Segment Open

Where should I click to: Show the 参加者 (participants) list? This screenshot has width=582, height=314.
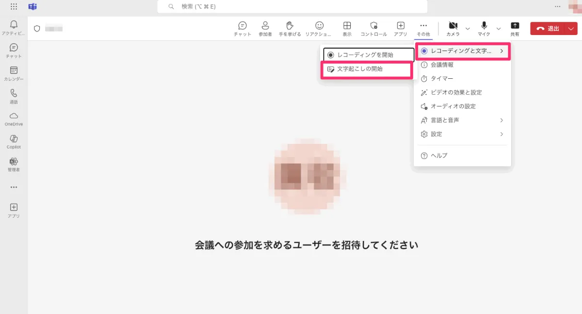(265, 28)
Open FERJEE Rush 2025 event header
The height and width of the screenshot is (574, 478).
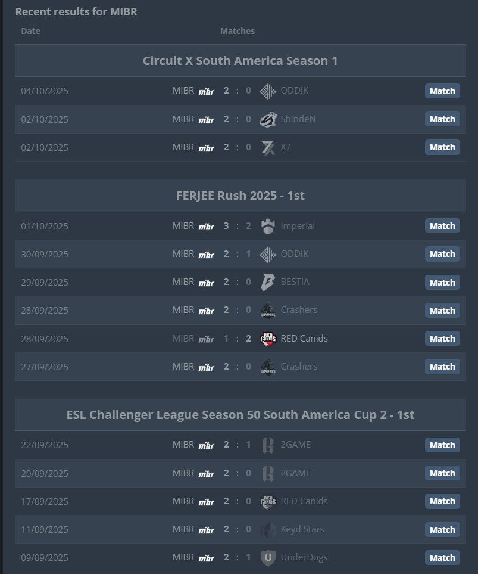[240, 196]
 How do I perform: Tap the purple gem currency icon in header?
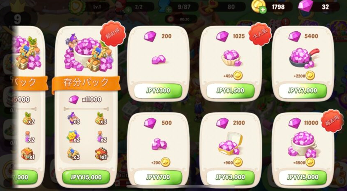coord(306,6)
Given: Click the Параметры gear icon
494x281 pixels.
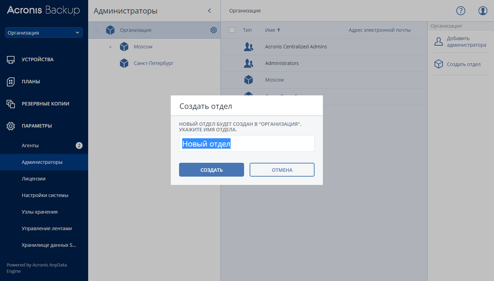Looking at the screenshot, I should click(11, 126).
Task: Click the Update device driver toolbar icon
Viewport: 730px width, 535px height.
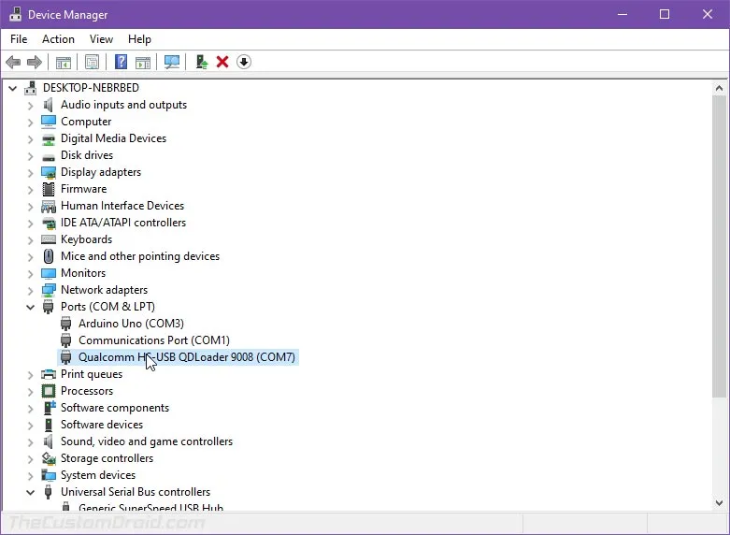Action: pyautogui.click(x=200, y=63)
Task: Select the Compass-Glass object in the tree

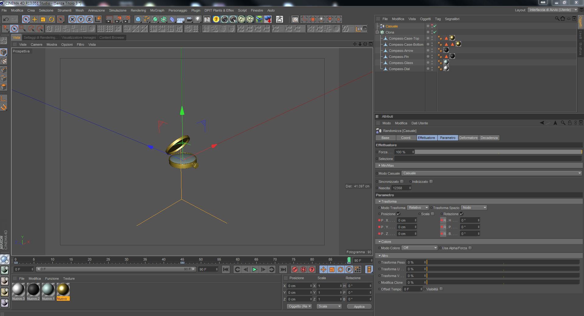Action: coord(401,63)
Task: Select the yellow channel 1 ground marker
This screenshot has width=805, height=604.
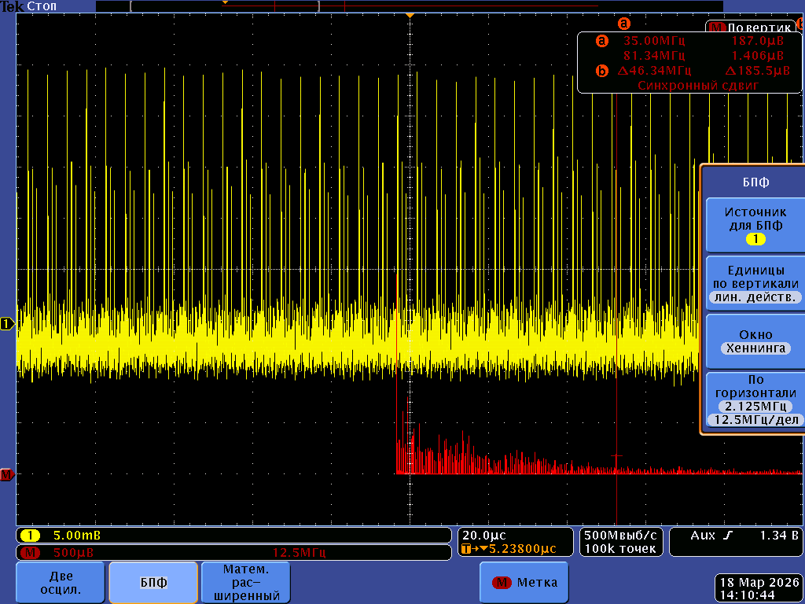Action: click(x=7, y=323)
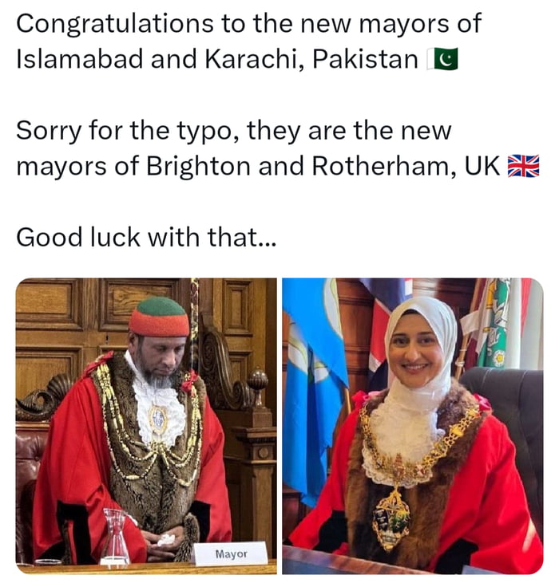The height and width of the screenshot is (583, 559).
Task: Select the word "Karachi," in the post
Action: click(x=254, y=60)
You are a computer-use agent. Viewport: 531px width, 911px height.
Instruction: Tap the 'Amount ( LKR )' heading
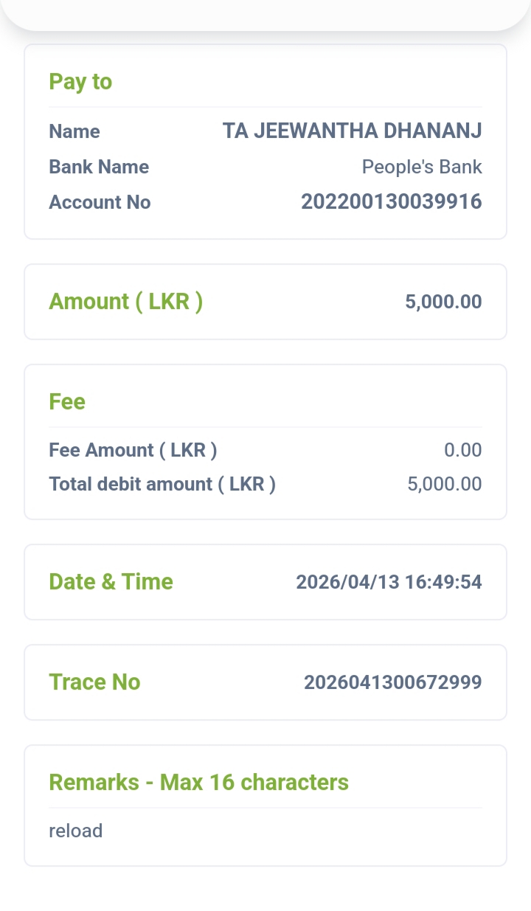125,302
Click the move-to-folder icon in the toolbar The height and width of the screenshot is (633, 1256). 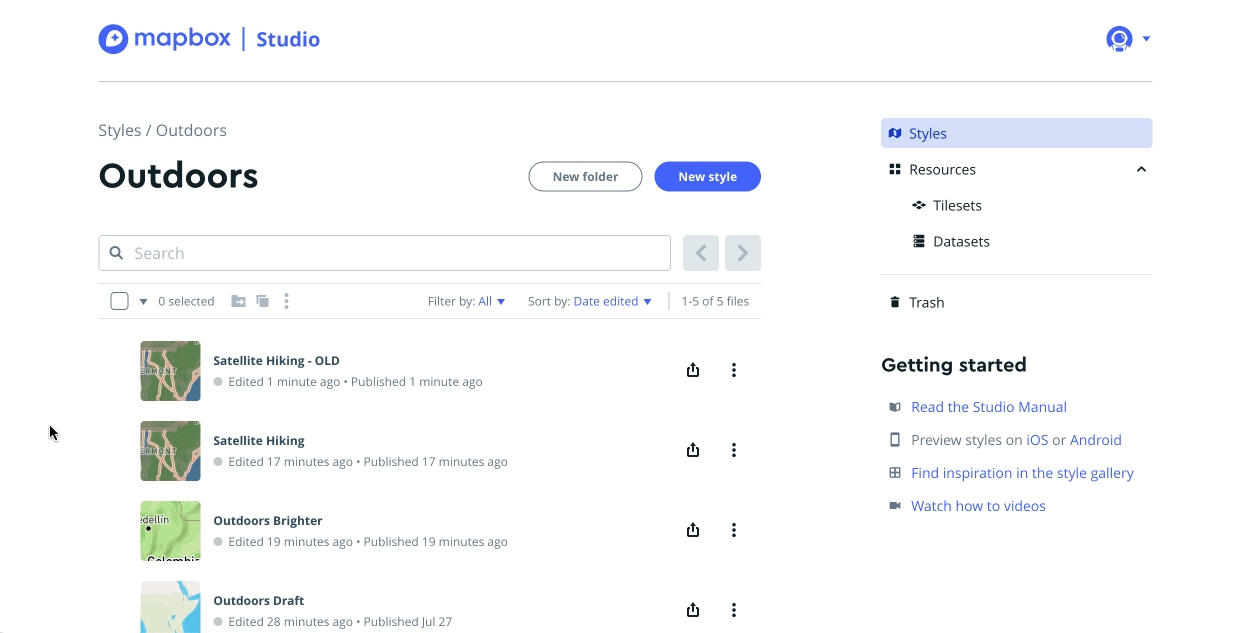tap(238, 301)
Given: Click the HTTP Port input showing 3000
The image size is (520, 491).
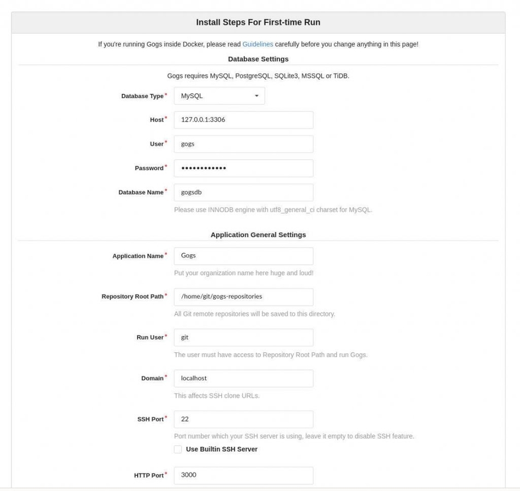Looking at the screenshot, I should 243,475.
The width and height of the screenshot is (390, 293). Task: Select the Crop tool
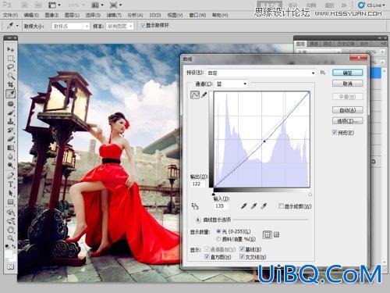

Segment Closed

[WHAT IS EXPECTED] Each line of the listing above that contains the word "Given" is to be copied.

[REPLY]
Given: Click the Параметры gear icon
Given: Click the HTTP Port input showing 3000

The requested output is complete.